Summa Theologica, Primeira parte da segunda parte, 5ª Questão, Artigo 5, de S. Tomás de Aquino.

O que para a Igreja constituí há séculos a felicidade é a visão beatífica ou a "vision of Divine Essence" (há que admirar a capacidade de síntese dos escolásticos). Que é sobrenatural e alcançada pela graça.

Perdoem-me os leitores do blog a extensão do post, mas julgo que é útil mesmo para os nossos irmãos protestantes perceberem aquilo em que realmente a Igreja Católica acredita.

Luís
posted by @ 12:53 da manhã  
5 Comments:
  • At 22 de janeiro de 2008 às 11:49, Blogger Scott said…

    Tive sempre uma certa revulsão misturada com fascínio relativamente ao catecismo e outras expressões de fé mais formalizadas. Confesso, que isto bem pode fazer parte da herança protestante, mas mesmo assim, isto não explica tudo.
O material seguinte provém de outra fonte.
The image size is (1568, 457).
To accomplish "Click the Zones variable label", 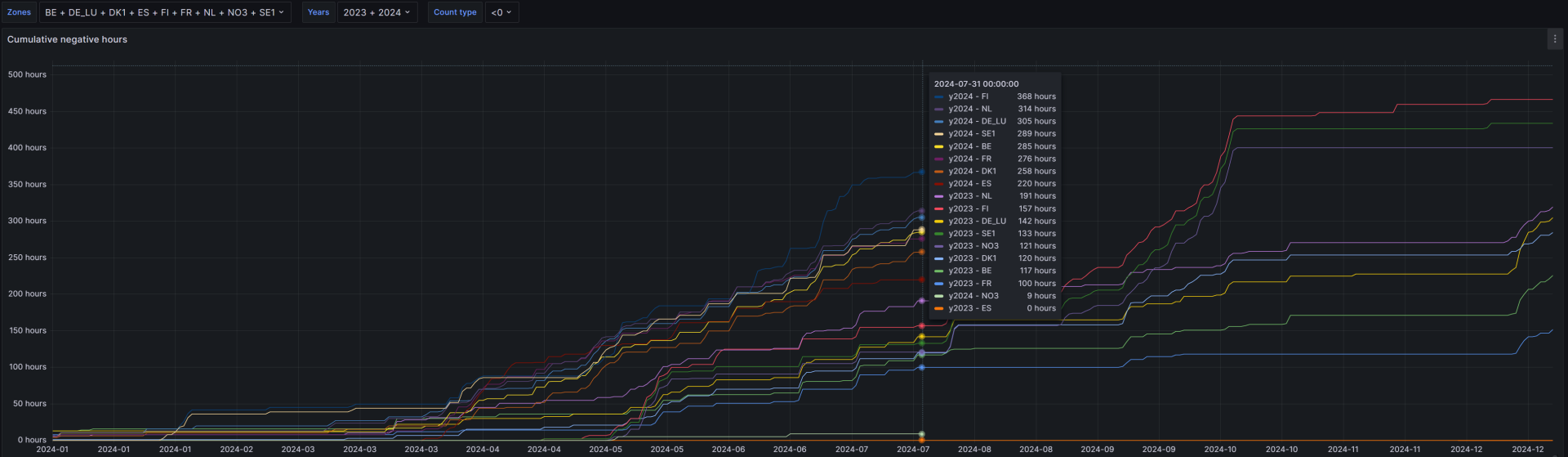I will 19,12.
    Os meus problemas psiquiátricos à parte (eh eh), acho que há necessidade de equilíbrio. Por um lado, os exemplos de pessoas que viveram segundo o coração do Senhor é encorajador e desafiador. É bom ver que, sim, é possível aproximar-se a Deus. Emular as actividades das pessoas que nos apresentam como bons exemplos também é benéfico as vezes. Porém, vejo problemas graves quando achamos que a mera actividade ou rigorosa obediência às regras nos justifica. Trata-se de um relacionamento e não apenas duma religião vazia. Os fariseus foram criticados por isso e assim somos avisados.

    Já opinei em outros comentários que os dez mandamentos funcionam como um espelho através do qual podemos ver se as nossas actividades estão a reflectir a presença de Deus nas nossas vidas ou não. Servem como uma desrição do povo de Deus e não como prescrição para uma vida feliz ou uma nação próspera. Servem como forma de avaliação e não de fórmula para a vida (se bem que se eu conseguisse apenas cumprir os dez, seria uma pessoa mais agradável). Sempre que limitamos a nossa vida a actividades prescritivas, torna-se a prescrição em ídolo e perdemos a vista do objectivo final que é o relacionamento recto com Deus.
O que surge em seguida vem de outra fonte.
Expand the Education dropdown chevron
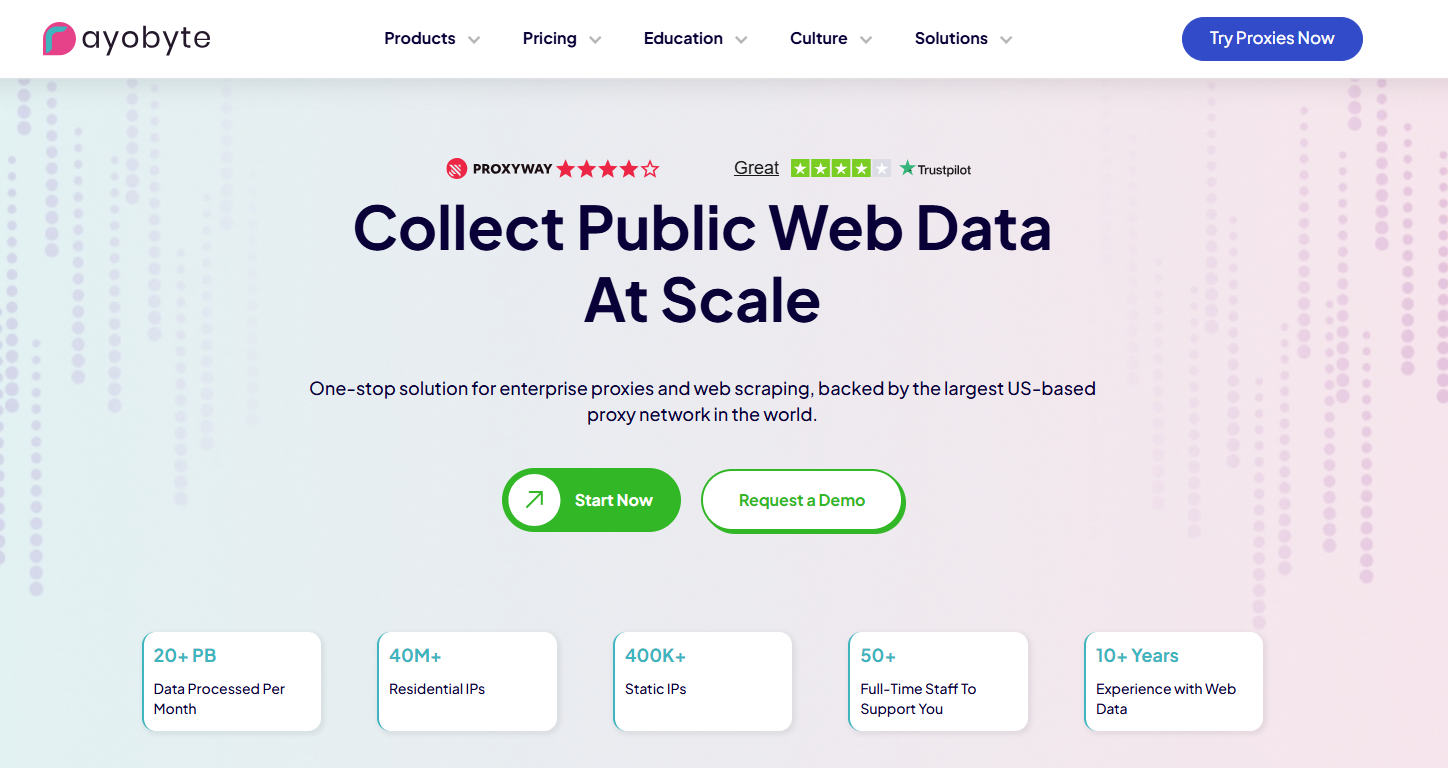Image resolution: width=1448 pixels, height=768 pixels. click(741, 40)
    Também lamento por este comentário ser tão extenso, mas condiz com o poste original, não condiz? :)

     
  • At 22 de janeiro de 2008 às 11:55, Blogger Tiago Cavaco said…

    Luís, és grande, Luís, és grande.

     
  • At 22 de janeiro de 2008 às 17:57, Blogger Luís Sá said…

    Scott,

    Não diria melhor. Isto merecia estar em post.

    Um abraço, em Cristo

     
  • At 22 de janeiro de 2008 às 18:10, Blogger timshel said…

    Estive a escrevinhar uma resposta mas o texto saíu um pouco mais longo e ainda mais um pouco menos ortodoxo do que pensava.

    Por isso, em vez de aqui responder, vou postar no meu blogue, reservando o trento para as minhas intervenções mais ortodoxas :)

    abraço

     
  • At 22 de janeiro de 2008 às 18:18, Blogger Luís Sá said…

    Sobre a questão das expressões de fé formalizadas é preciso relativizar o catecismo.

    A grande expressão de fé formalizada é e contínua a ser o Credo de Niceia. É essa que proferimos todos os Domingos na Missa. E são os Concílios que continuam a definir ou a aprofundar a doutrina.

    O catecismo é uma exposição da fé católica tentando ser o mais abrangente possível. É uma exposição, não é nenhum texto sagrado nem nada impede que a sua composição venha a ser revista para explicitar melhor este ou aquele assunto. Sobretudo foi feito tendo em vista uma finalidade muito prática, o de saber-se aquilo que são os conteúdos de fé da Igreja Católica. Como neste caso se constata, julgo que poderá ter sido feito até mais para se saber aquilo que não são os conteúdos de fé da Igreja Católica. Teve um claro propósito ecuménico, como é dito na introdução do mesmo.